### Stated problem
Please present the data between the lines holding "Given: Jump to the Mods folder breadcrumb" and "pyautogui.click(x=1313, y=214)", inclusive, as a Markdown table with the columns No. and Text, leaving out blank lines.

### Material provided
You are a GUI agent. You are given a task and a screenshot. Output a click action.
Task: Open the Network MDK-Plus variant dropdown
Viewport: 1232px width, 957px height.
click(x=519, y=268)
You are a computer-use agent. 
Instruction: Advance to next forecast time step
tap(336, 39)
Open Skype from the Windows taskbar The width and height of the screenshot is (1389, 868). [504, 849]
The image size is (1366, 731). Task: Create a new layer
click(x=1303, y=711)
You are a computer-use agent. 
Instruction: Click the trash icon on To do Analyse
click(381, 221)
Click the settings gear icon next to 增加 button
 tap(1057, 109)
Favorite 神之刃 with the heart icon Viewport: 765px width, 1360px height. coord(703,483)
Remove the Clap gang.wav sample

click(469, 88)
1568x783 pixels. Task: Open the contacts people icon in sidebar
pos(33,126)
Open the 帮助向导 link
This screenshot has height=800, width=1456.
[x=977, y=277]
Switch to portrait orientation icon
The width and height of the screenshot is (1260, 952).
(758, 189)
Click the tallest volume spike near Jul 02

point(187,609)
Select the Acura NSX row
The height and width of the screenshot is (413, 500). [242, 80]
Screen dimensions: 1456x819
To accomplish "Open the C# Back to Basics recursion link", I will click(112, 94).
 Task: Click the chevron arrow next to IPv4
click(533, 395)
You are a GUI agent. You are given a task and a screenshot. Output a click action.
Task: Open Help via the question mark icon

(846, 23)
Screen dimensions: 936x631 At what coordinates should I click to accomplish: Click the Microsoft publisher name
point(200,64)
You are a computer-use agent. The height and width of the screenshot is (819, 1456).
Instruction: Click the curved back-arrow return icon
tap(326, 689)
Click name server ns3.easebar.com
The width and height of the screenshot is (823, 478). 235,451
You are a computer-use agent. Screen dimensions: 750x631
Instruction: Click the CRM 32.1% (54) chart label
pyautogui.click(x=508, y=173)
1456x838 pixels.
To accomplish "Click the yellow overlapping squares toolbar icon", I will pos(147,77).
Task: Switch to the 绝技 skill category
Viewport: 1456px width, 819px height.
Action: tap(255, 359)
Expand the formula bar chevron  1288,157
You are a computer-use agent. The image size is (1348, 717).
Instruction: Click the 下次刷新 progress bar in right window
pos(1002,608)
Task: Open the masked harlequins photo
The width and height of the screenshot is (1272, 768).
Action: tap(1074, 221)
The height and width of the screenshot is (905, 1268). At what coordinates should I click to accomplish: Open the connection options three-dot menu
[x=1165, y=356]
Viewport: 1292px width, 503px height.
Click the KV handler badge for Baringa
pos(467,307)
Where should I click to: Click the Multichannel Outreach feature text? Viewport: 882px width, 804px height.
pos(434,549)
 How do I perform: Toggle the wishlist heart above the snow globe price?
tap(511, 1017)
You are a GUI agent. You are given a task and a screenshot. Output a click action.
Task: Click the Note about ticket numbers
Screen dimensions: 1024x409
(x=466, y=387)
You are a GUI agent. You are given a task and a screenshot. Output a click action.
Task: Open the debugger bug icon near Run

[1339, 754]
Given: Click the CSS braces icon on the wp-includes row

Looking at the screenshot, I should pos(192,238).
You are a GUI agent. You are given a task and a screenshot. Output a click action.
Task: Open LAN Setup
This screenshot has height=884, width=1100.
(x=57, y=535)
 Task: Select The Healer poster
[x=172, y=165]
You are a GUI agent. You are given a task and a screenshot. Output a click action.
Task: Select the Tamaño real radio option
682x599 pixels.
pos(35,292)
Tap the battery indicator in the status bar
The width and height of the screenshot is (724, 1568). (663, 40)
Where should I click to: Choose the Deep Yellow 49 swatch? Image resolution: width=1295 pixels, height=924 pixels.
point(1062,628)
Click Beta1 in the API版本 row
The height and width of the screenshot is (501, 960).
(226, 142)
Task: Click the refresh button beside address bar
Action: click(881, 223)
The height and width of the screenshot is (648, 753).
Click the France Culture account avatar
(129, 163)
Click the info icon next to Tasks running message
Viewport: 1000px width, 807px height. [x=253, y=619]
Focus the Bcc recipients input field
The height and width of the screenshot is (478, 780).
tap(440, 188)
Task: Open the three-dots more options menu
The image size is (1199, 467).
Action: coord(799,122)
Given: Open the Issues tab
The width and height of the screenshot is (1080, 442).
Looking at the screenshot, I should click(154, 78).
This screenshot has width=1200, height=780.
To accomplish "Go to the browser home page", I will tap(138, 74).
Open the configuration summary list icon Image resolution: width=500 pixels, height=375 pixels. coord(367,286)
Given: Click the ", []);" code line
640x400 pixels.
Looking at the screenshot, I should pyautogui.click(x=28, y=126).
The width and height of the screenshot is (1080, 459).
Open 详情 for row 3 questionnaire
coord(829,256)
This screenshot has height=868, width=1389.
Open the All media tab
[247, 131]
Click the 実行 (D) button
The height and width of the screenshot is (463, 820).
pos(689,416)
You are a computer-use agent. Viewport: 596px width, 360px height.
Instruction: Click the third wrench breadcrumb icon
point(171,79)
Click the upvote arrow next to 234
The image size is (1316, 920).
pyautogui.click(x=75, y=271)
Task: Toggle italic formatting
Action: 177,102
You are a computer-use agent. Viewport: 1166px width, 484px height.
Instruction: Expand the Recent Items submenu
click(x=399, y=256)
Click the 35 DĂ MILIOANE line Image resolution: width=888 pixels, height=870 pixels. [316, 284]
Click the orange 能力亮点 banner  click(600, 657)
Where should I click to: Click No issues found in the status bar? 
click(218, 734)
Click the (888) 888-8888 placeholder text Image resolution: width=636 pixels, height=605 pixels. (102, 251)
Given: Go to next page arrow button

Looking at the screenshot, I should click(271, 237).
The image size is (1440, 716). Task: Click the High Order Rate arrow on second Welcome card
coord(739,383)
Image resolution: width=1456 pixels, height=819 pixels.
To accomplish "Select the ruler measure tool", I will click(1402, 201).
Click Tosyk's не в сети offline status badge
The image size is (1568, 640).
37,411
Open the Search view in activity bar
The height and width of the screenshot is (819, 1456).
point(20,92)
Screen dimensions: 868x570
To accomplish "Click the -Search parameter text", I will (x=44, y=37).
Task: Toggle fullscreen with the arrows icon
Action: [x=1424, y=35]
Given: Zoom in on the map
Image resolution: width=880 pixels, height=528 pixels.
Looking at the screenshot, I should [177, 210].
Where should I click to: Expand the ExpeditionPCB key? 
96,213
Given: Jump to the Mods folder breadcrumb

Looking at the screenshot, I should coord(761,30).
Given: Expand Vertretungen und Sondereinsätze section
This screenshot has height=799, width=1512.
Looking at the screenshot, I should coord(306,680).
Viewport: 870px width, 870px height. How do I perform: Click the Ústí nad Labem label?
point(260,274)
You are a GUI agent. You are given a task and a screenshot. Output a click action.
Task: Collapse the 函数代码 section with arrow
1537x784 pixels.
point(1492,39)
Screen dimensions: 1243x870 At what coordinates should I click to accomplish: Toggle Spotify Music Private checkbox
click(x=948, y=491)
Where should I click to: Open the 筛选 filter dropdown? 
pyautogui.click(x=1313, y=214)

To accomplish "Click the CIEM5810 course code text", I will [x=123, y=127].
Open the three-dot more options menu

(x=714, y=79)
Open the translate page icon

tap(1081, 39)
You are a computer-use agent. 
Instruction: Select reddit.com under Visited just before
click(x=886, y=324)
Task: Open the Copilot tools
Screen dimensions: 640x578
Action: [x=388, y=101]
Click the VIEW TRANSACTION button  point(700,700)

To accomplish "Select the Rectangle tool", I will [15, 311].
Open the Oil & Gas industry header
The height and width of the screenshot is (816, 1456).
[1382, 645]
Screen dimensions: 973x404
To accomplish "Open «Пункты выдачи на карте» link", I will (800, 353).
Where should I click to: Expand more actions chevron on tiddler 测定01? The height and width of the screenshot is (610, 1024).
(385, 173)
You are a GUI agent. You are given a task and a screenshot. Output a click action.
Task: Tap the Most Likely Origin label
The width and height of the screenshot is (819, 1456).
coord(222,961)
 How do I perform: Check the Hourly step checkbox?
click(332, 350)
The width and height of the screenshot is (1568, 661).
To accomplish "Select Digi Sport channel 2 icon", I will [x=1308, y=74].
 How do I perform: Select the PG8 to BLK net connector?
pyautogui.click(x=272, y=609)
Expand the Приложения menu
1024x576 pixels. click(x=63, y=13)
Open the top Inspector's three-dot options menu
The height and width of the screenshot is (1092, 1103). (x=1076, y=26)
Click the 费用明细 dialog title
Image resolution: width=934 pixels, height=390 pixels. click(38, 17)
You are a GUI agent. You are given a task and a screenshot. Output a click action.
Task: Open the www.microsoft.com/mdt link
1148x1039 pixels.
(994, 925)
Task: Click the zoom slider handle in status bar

### Result of the task
| No. | Text |
|---|---|
| 1 | Given: Jump to the Mods folder breadcrumb |
| 2 | Looking at the screenshot, I should coord(761,30). |
| 3 | Given: Expand Vertretungen und Sondereinsätze section |
| 4 | This screenshot has height=799, width=1512. |
| 5 | Looking at the screenshot, I should coord(306,680). |
| 6 | Viewport: 870px width, 870px height. How do I perform: Click the Ústí nad Labem label? |
| 7 | point(260,274) |
| 8 | You are a GUI agent. You are given a task and a screenshot. Output a click action. |
| 9 | Task: Collapse the 函数代码 section with arrow |
| 10 | 1537x784 pixels. |
| 11 | point(1492,39) |
| 12 | Screen dimensions: 1243x870 At what coordinates should I click to accomplish: Toggle Spotify Music Private checkbox |
| 13 | click(x=948, y=491) |
| 14 | Where should I click to: Open the 筛选 filter dropdown?  |
| 15 | pyautogui.click(x=1313, y=214) |